Having found the line containing "Task: Toggle playlist shuffle button" in the records below, copy that line and each later one exactly, dropping pictures.

== Data for this exercise ==

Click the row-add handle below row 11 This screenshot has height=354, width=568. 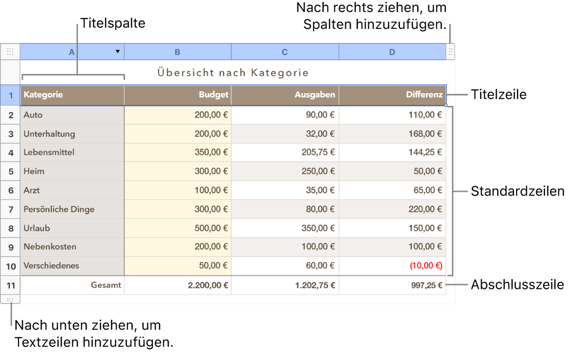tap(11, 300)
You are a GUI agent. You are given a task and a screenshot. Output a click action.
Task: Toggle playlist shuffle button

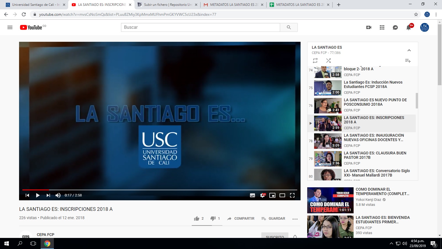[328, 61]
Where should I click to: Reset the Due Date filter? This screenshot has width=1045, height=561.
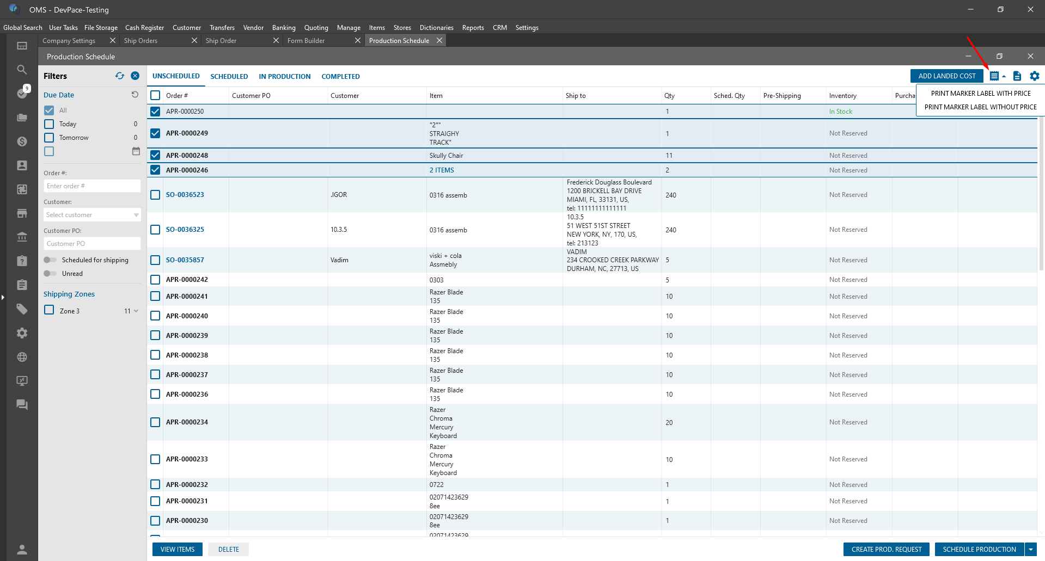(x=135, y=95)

===

# [Response area]
Task: Toggle playlist shuffle button

[328, 61]
Where should I click to: Reset the Due Date filter? This screenshot has width=1045, height=561.
(x=135, y=95)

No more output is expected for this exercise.